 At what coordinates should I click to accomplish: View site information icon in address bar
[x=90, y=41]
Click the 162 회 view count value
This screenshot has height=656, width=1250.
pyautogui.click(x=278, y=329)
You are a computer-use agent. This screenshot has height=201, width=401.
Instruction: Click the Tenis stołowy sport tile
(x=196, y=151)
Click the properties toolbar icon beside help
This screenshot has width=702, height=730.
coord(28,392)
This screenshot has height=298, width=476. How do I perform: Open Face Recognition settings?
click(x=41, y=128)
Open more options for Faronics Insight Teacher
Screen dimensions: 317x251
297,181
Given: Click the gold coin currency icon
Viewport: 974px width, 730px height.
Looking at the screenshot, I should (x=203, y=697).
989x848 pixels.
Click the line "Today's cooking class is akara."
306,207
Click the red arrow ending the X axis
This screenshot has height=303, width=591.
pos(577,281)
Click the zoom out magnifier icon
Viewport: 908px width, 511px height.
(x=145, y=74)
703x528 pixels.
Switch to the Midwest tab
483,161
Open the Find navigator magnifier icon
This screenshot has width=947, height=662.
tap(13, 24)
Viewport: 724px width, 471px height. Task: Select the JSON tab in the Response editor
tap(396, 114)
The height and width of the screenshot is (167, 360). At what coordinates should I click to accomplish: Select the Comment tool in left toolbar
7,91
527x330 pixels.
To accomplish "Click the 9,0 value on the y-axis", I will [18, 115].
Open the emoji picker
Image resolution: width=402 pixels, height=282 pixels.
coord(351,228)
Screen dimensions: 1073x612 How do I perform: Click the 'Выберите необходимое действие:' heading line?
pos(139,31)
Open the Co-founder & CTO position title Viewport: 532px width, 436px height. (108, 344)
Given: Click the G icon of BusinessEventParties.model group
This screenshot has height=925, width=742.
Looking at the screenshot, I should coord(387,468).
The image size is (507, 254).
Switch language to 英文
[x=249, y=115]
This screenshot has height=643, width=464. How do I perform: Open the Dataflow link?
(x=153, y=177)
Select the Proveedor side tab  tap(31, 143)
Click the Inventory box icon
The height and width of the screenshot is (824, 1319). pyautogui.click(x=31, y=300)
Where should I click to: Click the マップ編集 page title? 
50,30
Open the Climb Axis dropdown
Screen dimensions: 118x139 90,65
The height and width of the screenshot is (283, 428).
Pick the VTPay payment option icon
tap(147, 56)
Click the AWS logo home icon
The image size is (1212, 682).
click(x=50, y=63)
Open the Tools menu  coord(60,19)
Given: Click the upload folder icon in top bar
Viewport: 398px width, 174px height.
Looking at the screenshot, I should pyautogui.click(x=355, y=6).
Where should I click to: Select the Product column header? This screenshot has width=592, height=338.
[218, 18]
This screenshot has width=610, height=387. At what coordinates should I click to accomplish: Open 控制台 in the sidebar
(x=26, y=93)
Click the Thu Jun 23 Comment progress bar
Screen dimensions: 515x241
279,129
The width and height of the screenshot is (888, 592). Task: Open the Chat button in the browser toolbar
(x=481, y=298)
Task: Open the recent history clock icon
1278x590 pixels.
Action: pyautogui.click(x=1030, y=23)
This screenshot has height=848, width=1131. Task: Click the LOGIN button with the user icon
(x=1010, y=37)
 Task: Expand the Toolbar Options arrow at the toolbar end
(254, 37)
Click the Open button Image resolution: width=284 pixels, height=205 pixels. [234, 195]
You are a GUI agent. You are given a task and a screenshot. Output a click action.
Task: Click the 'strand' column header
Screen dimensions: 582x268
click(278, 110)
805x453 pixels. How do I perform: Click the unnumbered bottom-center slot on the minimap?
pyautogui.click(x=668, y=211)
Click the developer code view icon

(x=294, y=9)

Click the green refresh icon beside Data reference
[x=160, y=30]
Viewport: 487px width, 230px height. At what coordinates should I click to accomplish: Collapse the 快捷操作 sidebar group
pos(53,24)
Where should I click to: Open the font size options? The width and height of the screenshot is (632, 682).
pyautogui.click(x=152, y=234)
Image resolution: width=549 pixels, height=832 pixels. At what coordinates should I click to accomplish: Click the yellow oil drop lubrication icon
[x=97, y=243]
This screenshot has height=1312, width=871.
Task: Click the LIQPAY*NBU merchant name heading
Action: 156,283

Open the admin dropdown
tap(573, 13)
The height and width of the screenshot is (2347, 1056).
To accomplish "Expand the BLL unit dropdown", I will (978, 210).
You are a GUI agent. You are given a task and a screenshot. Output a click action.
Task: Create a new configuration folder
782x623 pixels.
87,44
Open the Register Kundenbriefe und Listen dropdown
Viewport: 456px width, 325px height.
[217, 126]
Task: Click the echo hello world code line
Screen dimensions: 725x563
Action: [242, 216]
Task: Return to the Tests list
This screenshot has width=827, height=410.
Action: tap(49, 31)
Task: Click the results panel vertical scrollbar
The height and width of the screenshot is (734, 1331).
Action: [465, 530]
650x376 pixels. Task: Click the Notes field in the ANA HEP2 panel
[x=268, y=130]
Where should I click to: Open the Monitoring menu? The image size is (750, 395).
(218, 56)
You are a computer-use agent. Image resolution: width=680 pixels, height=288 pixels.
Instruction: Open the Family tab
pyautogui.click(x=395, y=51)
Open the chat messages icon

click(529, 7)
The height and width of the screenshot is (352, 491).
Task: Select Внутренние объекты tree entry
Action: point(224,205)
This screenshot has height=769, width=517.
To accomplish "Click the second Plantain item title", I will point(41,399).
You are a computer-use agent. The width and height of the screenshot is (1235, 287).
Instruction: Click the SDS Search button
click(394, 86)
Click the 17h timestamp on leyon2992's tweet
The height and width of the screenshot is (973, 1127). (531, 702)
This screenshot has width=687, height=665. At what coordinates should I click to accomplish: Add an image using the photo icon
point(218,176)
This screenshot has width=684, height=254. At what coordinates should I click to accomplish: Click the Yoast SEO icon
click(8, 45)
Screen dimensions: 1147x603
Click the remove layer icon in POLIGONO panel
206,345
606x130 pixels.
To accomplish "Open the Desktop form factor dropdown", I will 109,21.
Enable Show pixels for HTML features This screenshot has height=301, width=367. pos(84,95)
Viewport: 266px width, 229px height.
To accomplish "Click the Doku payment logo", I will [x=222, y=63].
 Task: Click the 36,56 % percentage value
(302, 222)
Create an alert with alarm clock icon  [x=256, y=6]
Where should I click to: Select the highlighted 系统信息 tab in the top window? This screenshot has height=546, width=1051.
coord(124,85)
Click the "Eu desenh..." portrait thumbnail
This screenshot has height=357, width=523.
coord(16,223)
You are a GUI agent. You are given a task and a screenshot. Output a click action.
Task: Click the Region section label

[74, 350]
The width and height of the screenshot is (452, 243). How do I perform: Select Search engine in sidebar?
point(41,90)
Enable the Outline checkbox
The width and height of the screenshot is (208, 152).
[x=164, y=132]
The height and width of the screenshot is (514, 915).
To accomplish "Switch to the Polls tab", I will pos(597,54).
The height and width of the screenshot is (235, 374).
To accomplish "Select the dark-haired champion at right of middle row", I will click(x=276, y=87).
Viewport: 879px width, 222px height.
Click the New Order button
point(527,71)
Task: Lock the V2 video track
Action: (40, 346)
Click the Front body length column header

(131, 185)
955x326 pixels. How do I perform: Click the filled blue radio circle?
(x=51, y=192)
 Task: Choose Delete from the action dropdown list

## ABOUT THIS EXERCISE:
Print the records above exactly as written.

## SOLVED PROBLEM:
 At what coordinates should I click to accomplish: View site information icon in address bar
[x=90, y=41]
Click the 162 회 view count value
This screenshot has height=656, width=1250.
pyautogui.click(x=278, y=329)
You are a computer-use agent. This screenshot has height=201, width=401.
Instruction: Click the Tenis stołowy sport tile
(x=196, y=151)
Click the properties toolbar icon beside help
This screenshot has width=702, height=730.
coord(28,392)
This screenshot has height=298, width=476. How do I perform: Open Face Recognition settings?
click(x=41, y=128)
Open more options for Faronics Insight Teacher
Screen dimensions: 317x251
297,181
Given: Click the gold coin currency icon
Viewport: 974px width, 730px height.
Looking at the screenshot, I should (x=203, y=697).
989x848 pixels.
Click the line "Today's cooking class is akara."
306,207
Click the red arrow ending the X axis
This screenshot has height=303, width=591.
pos(577,281)
Click the zoom out magnifier icon
Viewport: 908px width, 511px height.
(x=145, y=74)
703x528 pixels.
Switch to the Midwest tab
483,161
Open the Find navigator magnifier icon
This screenshot has width=947, height=662.
tap(13, 24)
Viewport: 724px width, 471px height. Task: Select the JSON tab in the Response editor
tap(396, 114)
The height and width of the screenshot is (167, 360). At what coordinates should I click to accomplish: Select the Comment tool in left toolbar
7,91
527x330 pixels.
To accomplish "Click the 9,0 value on the y-axis", I will [18, 115].
Open the emoji picker
Image resolution: width=402 pixels, height=282 pixels.
coord(351,228)
Screen dimensions: 1073x612 How do I perform: Click the 'Выберите необходимое действие:' heading line?
pos(139,31)
Open the Co-founder & CTO position title Viewport: 532px width, 436px height. (108, 344)
Given: Click the G icon of BusinessEventParties.model group
This screenshot has height=925, width=742.
Looking at the screenshot, I should coord(387,468).
The image size is (507, 254).
Switch language to 英文
[x=249, y=115]
This screenshot has height=643, width=464. How do I perform: Open the Dataflow link?
(x=153, y=177)
Select the Proveedor side tab  tap(31, 143)
Click the Inventory box icon
The height and width of the screenshot is (824, 1319). pyautogui.click(x=31, y=300)
Where should I click to: Click the マップ編集 page title? 
50,30
Open the Climb Axis dropdown
Screen dimensions: 118x139 90,65
The height and width of the screenshot is (283, 428).
Pick the VTPay payment option icon
tap(147, 56)
Click the AWS logo home icon
The image size is (1212, 682).
click(x=50, y=63)
Open the Tools menu  coord(60,19)
Given: Click the upload folder icon in top bar
Viewport: 398px width, 174px height.
Looking at the screenshot, I should pyautogui.click(x=355, y=6).
Where should I click to: Select the Product column header? This screenshot has width=592, height=338.
[218, 18]
This screenshot has width=610, height=387. At what coordinates should I click to accomplish: Open 控制台 in the sidebar
(x=26, y=93)
Click the Thu Jun 23 Comment progress bar
Screen dimensions: 515x241
279,129
The width and height of the screenshot is (888, 592). Task: Open the Chat button in the browser toolbar
(x=481, y=298)
Task: Open the recent history clock icon
1278x590 pixels.
Action: pyautogui.click(x=1030, y=23)
This screenshot has height=848, width=1131. Task: Click the LOGIN button with the user icon
(x=1010, y=37)
 Task: Expand the Toolbar Options arrow at the toolbar end
(254, 37)
Click the Open button Image resolution: width=284 pixels, height=205 pixels. [234, 195]
You are a GUI agent. You are given a task and a screenshot. Output a click action.
Task: Click the 'strand' column header
Screen dimensions: 582x268
click(278, 110)
805x453 pixels. How do I perform: Click the unnumbered bottom-center slot on the minimap?
pyautogui.click(x=668, y=211)
Click the developer code view icon

(x=294, y=9)

Click the green refresh icon beside Data reference
[x=160, y=30]
Viewport: 487px width, 230px height. At what coordinates should I click to accomplish: Collapse the 快捷操作 sidebar group
pos(53,24)
Where should I click to: Open the font size options? The width and height of the screenshot is (632, 682).
pyautogui.click(x=152, y=234)
Image resolution: width=549 pixels, height=832 pixels. At what coordinates should I click to accomplish: Click the yellow oil drop lubrication icon
[x=97, y=243]
This screenshot has height=1312, width=871.
Task: Click the LIQPAY*NBU merchant name heading
Action: 156,283

Open the admin dropdown
tap(573, 13)
The height and width of the screenshot is (2347, 1056).
To accomplish "Expand the BLL unit dropdown", I will (978, 210).
You are a GUI agent. You are given a task and a screenshot. Output a click action.
Task: Create a new configuration folder
782x623 pixels.
87,44
Open the Register Kundenbriefe und Listen dropdown
Viewport: 456px width, 325px height.
[217, 126]
Task: Click the echo hello world code line
Screen dimensions: 725x563
Action: [242, 216]
Task: Return to the Tests list
This screenshot has width=827, height=410.
Action: tap(49, 31)
Task: Click the results panel vertical scrollbar
The height and width of the screenshot is (734, 1331).
Action: [465, 530]
650x376 pixels. Task: Click the Notes field in the ANA HEP2 panel
[x=268, y=130]
Where should I click to: Open the Monitoring menu? The image size is (750, 395).
(218, 56)
You are a computer-use agent. Image resolution: width=680 pixels, height=288 pixels.
Instruction: Open the Family tab
pyautogui.click(x=395, y=51)
Open the chat messages icon

click(529, 7)
The height and width of the screenshot is (352, 491).
Task: Select Внутренние объекты tree entry
Action: point(224,205)
This screenshot has height=769, width=517.
To accomplish "Click the second Plantain item title", I will point(41,399).
You are a computer-use agent. The width and height of the screenshot is (1235, 287).
Instruction: Click the SDS Search button
click(394, 86)
Click the 17h timestamp on leyon2992's tweet
The height and width of the screenshot is (973, 1127). (531, 702)
This screenshot has width=687, height=665. At what coordinates should I click to accomplish: Add an image using the photo icon
point(218,176)
This screenshot has width=684, height=254. At what coordinates should I click to accomplish: Click the Yoast SEO icon
click(8, 45)
Screen dimensions: 1147x603
Click the remove layer icon in POLIGONO panel
206,345
606x130 pixels.
To accomplish "Open the Desktop form factor dropdown", I will 109,21.
Enable Show pixels for HTML features This screenshot has height=301, width=367. pos(84,95)
Viewport: 266px width, 229px height.
To accomplish "Click the Doku payment logo", I will [x=222, y=63].
 Task: Click the 36,56 % percentage value
(302, 222)
Create an alert with alarm clock icon  [x=256, y=6]
Where should I click to: Select the highlighted 系统信息 tab in the top window? This screenshot has height=546, width=1051.
coord(124,85)
Click the "Eu desenh..." portrait thumbnail
This screenshot has height=357, width=523.
coord(16,223)
You are a GUI agent. You are given a task and a screenshot. Output a click action.
Task: Click the Region section label

[74, 350]
The width and height of the screenshot is (452, 243). How do I perform: Select Search engine in sidebar?
point(41,90)
Enable the Outline checkbox
The width and height of the screenshot is (208, 152).
[x=164, y=132]
The height and width of the screenshot is (514, 915).
To accomplish "Switch to the Polls tab", I will pos(597,54).
The height and width of the screenshot is (235, 374).
To accomplish "Select the dark-haired champion at right of middle row", I will click(x=276, y=87).
Viewport: 879px width, 222px height.
Click the New Order button
point(527,71)
Task: Lock the V2 video track
Action: (40, 346)
Click the Front body length column header

(131, 185)
955x326 pixels. How do I perform: Click the filled blue radio circle?
(x=51, y=192)
 Task: Choose Delete from the action dropdown list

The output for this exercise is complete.